Mr Msheity was among four Jihadis arrested in Misrata while receiving medical treatment from wounds sustained in clashes with LNA in Benghazi. The other three are: Khalid Sweidan al-Msheity – his uncle, Ahmed al-Hami and Abdulbasset al-Awwami.

Msheity in Misrata hospital
Msheity in Benghazi
Msheity in Benghazi

The group which was designated as terrorist by the U.N., the U.S. and the U.K, dealt a series of major blows that led to its demise on 27 May 2017 when it announced its own dissolution.

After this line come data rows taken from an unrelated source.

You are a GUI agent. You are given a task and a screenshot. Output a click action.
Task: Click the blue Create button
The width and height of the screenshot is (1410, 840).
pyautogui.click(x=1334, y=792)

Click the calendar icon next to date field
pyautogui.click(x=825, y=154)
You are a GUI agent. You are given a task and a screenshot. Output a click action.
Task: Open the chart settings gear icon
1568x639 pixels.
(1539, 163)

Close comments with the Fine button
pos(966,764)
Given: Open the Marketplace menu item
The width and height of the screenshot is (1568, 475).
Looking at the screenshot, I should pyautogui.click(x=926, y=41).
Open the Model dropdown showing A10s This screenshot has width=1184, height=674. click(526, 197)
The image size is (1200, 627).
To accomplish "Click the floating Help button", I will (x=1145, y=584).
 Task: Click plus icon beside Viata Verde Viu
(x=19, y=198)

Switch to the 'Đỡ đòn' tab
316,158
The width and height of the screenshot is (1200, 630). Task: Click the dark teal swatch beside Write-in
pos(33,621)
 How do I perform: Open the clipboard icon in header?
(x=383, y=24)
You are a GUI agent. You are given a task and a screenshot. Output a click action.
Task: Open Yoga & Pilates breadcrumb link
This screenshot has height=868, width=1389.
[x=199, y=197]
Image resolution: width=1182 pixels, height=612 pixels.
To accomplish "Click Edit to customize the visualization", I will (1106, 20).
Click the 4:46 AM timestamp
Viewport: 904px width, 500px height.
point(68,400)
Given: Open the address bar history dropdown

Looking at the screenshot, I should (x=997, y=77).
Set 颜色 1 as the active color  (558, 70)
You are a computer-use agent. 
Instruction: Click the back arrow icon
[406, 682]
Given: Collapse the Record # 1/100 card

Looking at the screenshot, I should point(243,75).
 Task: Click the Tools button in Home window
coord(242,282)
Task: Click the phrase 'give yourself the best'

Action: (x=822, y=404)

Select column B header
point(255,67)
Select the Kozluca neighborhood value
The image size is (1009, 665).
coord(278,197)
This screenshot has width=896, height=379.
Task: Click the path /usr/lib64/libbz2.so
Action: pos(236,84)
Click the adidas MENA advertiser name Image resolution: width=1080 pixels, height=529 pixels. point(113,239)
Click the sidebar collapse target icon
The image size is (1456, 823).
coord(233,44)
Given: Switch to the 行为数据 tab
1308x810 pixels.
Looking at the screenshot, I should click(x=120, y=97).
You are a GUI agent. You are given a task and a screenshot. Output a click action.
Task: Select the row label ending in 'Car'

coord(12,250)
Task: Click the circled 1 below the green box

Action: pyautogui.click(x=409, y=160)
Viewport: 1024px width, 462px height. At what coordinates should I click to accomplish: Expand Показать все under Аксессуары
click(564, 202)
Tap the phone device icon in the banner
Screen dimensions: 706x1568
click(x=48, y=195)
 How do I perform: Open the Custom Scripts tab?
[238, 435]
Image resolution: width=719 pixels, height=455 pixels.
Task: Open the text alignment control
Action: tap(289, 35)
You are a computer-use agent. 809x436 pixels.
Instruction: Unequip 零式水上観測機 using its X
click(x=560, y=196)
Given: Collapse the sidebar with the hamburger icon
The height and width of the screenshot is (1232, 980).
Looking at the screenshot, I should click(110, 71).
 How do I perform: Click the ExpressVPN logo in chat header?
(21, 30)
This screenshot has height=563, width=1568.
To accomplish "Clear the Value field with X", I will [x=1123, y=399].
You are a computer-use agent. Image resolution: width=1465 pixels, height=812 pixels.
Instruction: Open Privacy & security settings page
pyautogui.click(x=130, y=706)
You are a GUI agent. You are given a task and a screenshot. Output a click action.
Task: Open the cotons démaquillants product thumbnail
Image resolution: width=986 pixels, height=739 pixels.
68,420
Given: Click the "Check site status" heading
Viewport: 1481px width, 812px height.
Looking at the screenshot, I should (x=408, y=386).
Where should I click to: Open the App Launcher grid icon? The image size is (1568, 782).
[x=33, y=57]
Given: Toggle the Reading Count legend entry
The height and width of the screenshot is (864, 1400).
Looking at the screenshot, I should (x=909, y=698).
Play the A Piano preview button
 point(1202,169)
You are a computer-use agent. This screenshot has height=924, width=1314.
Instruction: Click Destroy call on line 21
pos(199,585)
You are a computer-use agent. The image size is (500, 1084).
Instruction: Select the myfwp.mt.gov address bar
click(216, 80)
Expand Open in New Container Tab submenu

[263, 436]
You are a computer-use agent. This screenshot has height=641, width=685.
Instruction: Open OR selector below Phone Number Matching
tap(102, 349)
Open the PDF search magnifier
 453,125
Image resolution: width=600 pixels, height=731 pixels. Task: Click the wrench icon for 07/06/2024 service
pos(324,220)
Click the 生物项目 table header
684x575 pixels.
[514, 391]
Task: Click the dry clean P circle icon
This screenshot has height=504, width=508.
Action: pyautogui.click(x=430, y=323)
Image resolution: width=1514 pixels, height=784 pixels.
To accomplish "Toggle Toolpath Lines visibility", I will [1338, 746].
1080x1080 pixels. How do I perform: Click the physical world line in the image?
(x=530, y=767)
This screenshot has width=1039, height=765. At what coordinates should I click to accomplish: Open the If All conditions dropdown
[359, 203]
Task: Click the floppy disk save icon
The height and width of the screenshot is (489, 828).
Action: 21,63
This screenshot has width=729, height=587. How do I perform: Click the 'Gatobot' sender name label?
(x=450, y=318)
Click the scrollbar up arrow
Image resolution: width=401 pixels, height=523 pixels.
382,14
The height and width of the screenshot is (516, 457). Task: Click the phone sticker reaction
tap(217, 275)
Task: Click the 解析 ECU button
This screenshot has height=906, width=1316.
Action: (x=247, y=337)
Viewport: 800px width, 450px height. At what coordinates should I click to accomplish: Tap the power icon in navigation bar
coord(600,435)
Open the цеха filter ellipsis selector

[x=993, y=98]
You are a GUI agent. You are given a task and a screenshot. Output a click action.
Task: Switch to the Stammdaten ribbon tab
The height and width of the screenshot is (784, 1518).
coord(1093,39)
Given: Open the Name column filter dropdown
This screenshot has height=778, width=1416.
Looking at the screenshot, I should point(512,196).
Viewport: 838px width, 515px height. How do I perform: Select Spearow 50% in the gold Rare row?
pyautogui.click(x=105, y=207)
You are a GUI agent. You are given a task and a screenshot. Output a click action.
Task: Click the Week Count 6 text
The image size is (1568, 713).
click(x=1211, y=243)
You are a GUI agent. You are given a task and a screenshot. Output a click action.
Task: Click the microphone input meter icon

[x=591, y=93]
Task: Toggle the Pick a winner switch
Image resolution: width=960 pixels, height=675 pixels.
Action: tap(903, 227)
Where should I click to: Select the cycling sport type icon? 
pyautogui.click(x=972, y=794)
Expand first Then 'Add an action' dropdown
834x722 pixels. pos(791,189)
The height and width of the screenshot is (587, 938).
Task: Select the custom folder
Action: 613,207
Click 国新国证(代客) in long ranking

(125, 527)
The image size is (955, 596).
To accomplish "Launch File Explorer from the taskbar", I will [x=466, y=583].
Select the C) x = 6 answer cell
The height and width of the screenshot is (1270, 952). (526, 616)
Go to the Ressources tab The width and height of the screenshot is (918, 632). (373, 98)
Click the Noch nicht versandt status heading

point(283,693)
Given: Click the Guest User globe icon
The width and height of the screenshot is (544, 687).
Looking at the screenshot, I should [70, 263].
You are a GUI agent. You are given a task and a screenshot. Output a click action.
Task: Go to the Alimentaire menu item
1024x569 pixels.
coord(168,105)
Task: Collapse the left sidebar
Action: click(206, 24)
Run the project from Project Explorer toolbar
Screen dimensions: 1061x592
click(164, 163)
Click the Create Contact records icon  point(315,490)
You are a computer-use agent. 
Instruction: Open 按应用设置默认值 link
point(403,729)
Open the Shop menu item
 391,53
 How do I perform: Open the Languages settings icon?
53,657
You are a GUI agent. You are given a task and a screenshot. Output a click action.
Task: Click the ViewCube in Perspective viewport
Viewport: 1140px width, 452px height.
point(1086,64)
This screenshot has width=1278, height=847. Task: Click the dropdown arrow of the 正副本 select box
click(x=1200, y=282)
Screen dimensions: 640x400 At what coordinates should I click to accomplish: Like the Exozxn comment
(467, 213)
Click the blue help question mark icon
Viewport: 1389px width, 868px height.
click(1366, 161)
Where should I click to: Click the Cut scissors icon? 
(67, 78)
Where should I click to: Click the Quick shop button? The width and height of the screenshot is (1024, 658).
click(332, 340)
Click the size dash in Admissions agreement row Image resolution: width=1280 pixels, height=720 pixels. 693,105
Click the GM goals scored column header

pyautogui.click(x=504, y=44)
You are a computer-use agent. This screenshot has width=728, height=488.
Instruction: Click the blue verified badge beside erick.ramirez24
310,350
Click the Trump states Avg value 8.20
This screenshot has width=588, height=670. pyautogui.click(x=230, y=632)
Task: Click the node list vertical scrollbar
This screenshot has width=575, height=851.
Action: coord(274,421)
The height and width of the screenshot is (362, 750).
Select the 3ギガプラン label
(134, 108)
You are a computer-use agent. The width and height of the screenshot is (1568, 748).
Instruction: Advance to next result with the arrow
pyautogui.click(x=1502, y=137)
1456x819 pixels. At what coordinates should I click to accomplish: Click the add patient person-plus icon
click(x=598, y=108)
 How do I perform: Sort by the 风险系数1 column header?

Its decline was triggered by the apprehension of Ahmed Abu Khattala who was snatched from his home in Benghazi by a US commando unit on 15 June 2014. He is now awaiting trial later this month on charges that may include plotting to kill Christopher Stevens’s successor.

Ahmed Abu Khattala
Mohammed al-Zahawi
Fawzi al-Fayedi

Fawzi Al-Fayedi, the terror group’s military commander, was killed on 13 January 2017 by an LNA airstrike on BRSC positions in Benghazi’s western suburb of Abu Snaib.

Mohammed Al-Zahawi was killed by an LNA airstrike in December 2014, but Ansar al-Sharia waited until 21 January 2015 to announce his death. He was replaced by Nasser al-Tashani (aka Abu Khalid al-Madani) who died on 7 July 2017 from wounds sustained in an LNA airstrike in Benghazi’s Ganfoudah suburb.